Car, c'est un point central de l'article, l'architecture technique n'est pas neutre. Elle va rendre plus ou moins facile telle ou telle politique. Si les auteurs ne citent pas Lawrence Lessig, on ne peut que penser à son fameux « The code is the law », qui disait à peu près la même chose.
Donc, les recommandations des auteurs aux gens qui font l'Internet de demain sont : méfiez-vous des systèmes trop rigides, qui craqueront forcément sous la pression de telle ou telle partie à la lutte. Concevez des systèmes souples, où des choix différents pourront être exprimés.
Un bon exemple donné dans l'article est celui du
DNS. Celui-ci sert à la fois à des fonctions de
nommage stable des machines et des services (pour lesquelles l'identificateur
utilisé n'a pas d'importance, il pourrait être numérique) et
d'expression d'une identité sur le réseau (avec des cas extrême comme
Amazon.com qui utilise son nom de domaine comme nom commercial). La seconde fonction mène
forcément à des conflits (tout le monde veut avoir
sex.com
et
s'appeler du nom d'une marque est risqué). Il
aurait donc été préférable de séparer ces deux fonctions, laissant la
première libre de la lutte pour les noms. Cela ne résoudrait pas les
nombreux problèmes posés par cette lutte mais, au moins, elle ne
déborderait pas sur des fonctions opérationnelles utiles. Plus
généralement, il s'agit, non pas de nier la politique (et les luttes)

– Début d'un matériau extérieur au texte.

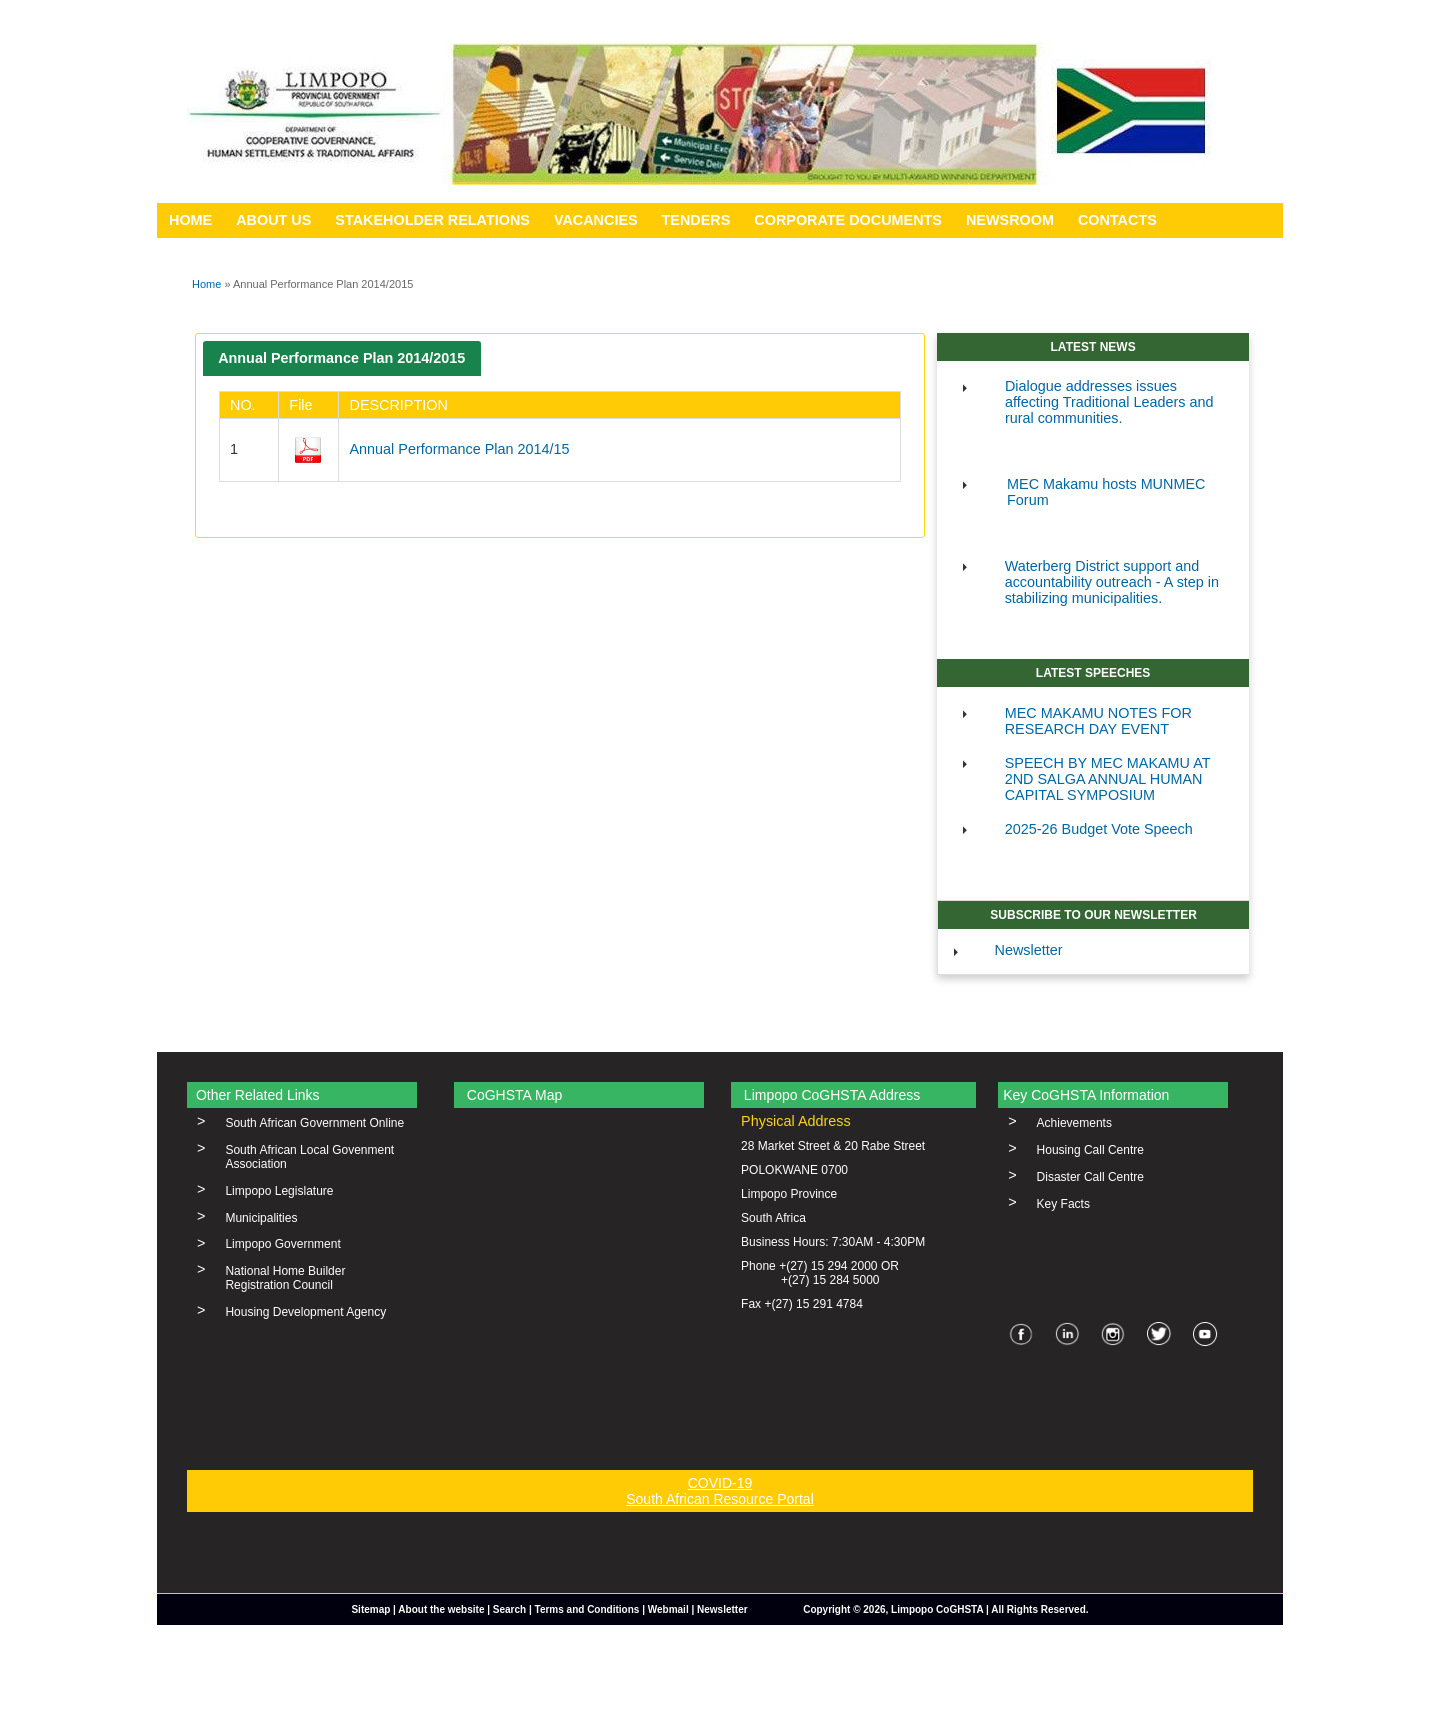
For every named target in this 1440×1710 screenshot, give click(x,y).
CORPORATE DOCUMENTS (848, 220)
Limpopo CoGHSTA (937, 1609)
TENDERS (696, 220)
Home (206, 284)
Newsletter (1029, 950)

mais de la séparer, autant que possible (l'article est très détaillé
et reconnait bien que ce n'est pas facile), de la technique.

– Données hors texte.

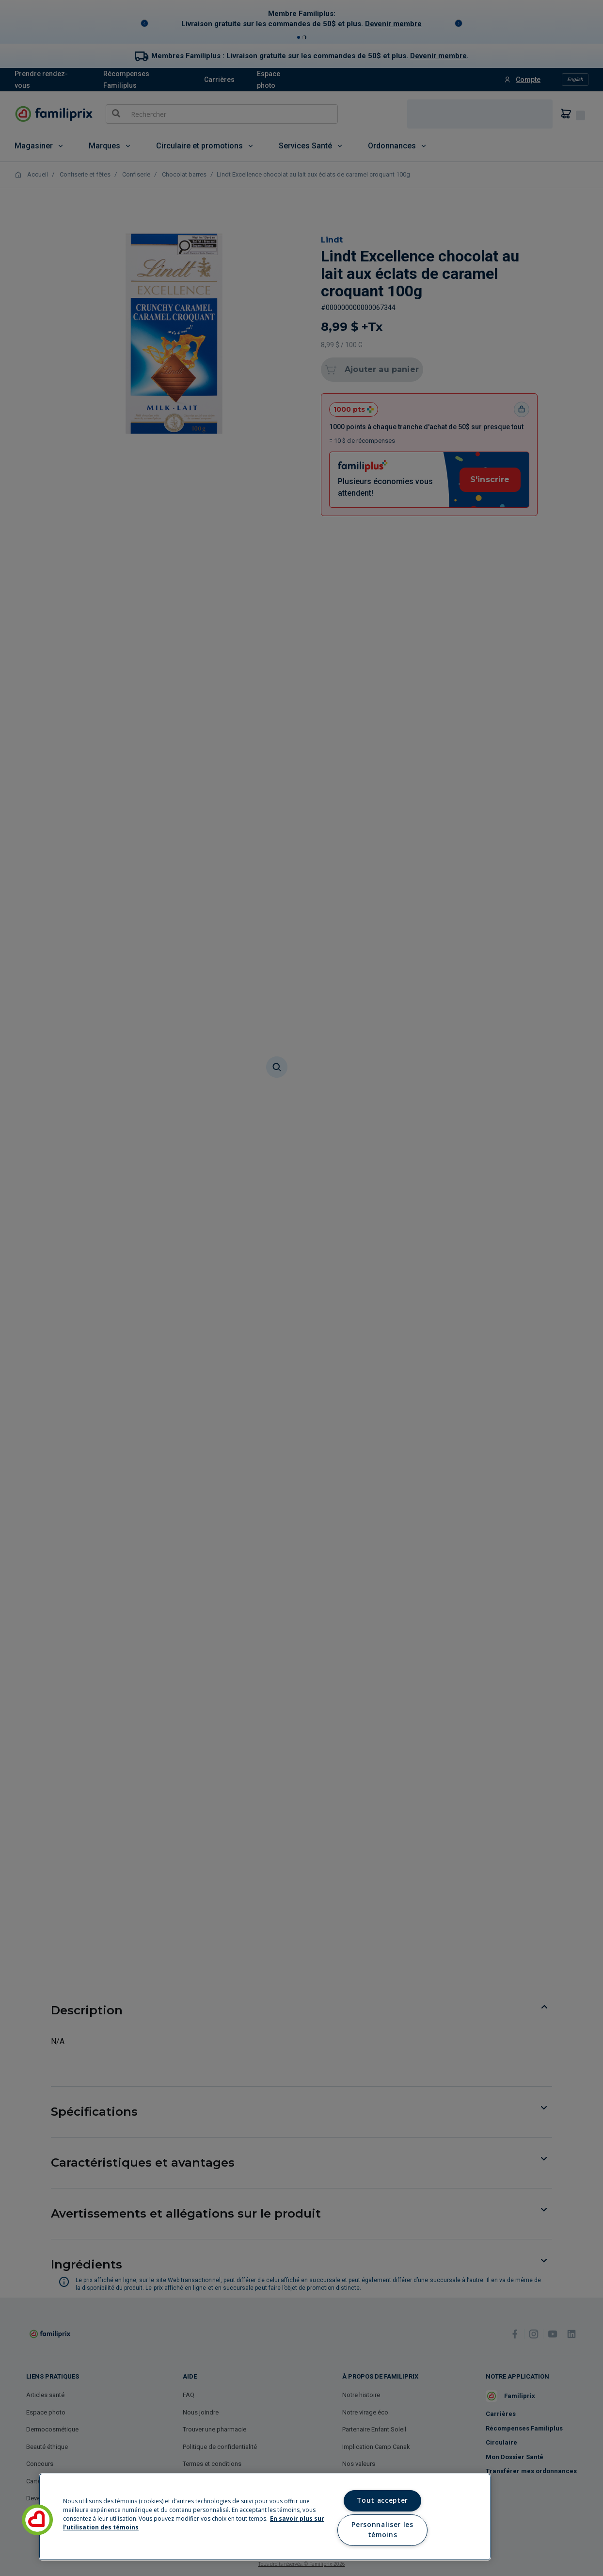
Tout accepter (382, 2500)
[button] (37, 2519)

L'article donne d'autres exemples de lutte, comme le verrouilage chez un opérateur réseau via les adresses IP. Comme renuméroter son réseau est difficile (RFC 5887), le client va hésiter à changer de fournisseur. Il est donc important que l'Internet propose des mécanismes techniques pour que les adresses ne soient pas liées à un fournisseur. Autrement, l'architecture technique bloquerait la lutte... au détriment du client.
Bref, les gens qui conçoivent des nouveaux systèmes et des nouveaux protocoles sur l'Internet devraient passer un peu de temps à analyser les luttes qui en résulteront, et à essayer des les contenir (sans tenter de les supprimer).